Attendance is mandatory and will be documented for all course meetings. Sam Fox students are expected to arrive ready to participate and be fully engaged in the day’s coursework during the entire scheduled class period. Participation in major critiques and reviews by all students is essential to the development of all of students. Failure to do so will have an impact on your final grade. Following university policy, class will begin promptly with the start time listed in the undergraduate bulletin

Absences: Your priorities are yours, and I expect you to manage them like the adults you are. As such, I don't arbitrate what constitutes an 'excused' absence. Missing class will have an impact on your grade, but the severity of that impact is largely controlled by you, and how well you make accommodations — making a plan ahead of time, getting assignments from peers, remaining caught-up on work, etc. I'm happy to help you plan these accommodations ahead of time in order to minimize adverse impact.

Emergencies and Severe Illness: In situations of emergency or extreme illness, please contact Georgia Binnington and she will let all of your instructors know. Circumstances of severe illness or other emergencies will be handled on an individual basis. Should you become ill with the COVID-19 virus, informing Georgia is an appropriate course of action. While I hope very much that none of us find ourselves dealing with it, I will certainly make accommodations as needed should it occur.

Late Work: All deliverables are due at noon before class on the date specified, whether or not you are in class. Late work will adversely affect your final grade.

Religious Holidays: As noted above, your priorities are yours to determine. If observance of a holiday is your priority, I'm happy to work with you ahead-of-time to minimize adverse impact.


Your mobile phones / devices are welcome in class, but using them to conduct personal conversations or business is not. Please do not engage in emailing, texting, instant messaging, or social media conversations during class, unless specifically class-related.

Please refrain from working on assignments for unrelated classes while class is in session, or using your laptop and/or phone for non-academic purposes

Conduct yourself in accordance with Washington University's academic integrity policy.

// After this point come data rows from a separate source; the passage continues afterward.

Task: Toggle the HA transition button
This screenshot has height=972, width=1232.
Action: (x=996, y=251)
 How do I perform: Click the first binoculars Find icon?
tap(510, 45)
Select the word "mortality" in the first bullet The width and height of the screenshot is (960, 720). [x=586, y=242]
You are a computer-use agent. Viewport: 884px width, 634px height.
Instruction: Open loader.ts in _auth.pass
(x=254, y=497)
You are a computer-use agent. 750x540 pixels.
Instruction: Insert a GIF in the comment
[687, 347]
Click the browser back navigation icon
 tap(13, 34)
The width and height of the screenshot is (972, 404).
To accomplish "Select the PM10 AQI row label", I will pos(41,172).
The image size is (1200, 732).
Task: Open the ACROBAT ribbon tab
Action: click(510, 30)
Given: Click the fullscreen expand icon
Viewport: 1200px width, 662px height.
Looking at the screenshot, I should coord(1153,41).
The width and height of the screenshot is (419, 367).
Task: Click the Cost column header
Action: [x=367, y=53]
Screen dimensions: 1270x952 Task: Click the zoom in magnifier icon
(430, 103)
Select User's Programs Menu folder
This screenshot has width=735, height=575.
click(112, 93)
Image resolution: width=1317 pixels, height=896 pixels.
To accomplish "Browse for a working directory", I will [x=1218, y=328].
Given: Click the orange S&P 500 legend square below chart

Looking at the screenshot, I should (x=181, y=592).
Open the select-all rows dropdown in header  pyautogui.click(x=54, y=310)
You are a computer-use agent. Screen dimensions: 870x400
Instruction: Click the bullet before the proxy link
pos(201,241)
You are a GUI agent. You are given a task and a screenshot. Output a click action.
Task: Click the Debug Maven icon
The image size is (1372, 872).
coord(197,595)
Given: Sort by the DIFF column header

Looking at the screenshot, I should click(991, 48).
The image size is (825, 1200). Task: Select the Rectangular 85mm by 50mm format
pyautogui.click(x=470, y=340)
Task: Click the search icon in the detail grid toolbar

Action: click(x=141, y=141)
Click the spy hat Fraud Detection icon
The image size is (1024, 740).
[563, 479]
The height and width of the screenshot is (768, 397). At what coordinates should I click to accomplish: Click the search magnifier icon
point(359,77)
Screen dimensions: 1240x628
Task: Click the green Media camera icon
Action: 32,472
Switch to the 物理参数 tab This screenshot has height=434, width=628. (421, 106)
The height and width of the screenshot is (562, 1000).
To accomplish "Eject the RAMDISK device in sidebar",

Learning through examination of other people's work (peers, online references, viewing source code, etc.) is an expected and welcome part of the educational process, particularly in the web-development community, which tends to recognize the benefit of sharing. Recognizing this does not excuse the outright copying of anybody's work and claiming it as your own, or circumnavigating the learning process by simply dropping in somebody else's work 'under the hood.' Expect dire consequences from such behavior.

There are many free resources available to us, such as open-source code libraries and web-fonts. Use of these resources is often appropriate, but steer clear of digital assets which are not intended for unlicensed use. Easy-to-get does not mean ethical or legal to use. Cite references, provide links to sources, and clearly delineate what is your work and what isn't. This is particularly easy in a digital environment, where links and references can be written directly into your code as hyperlinks, citations, and comments.

Resources for Students

For information on all available student resources, including disability accommodations, campus safety, mental health resources, writing assistance, grievance procedures, and much more, please go to


The instructor reserves the right to make modifications to this information throughout the semester.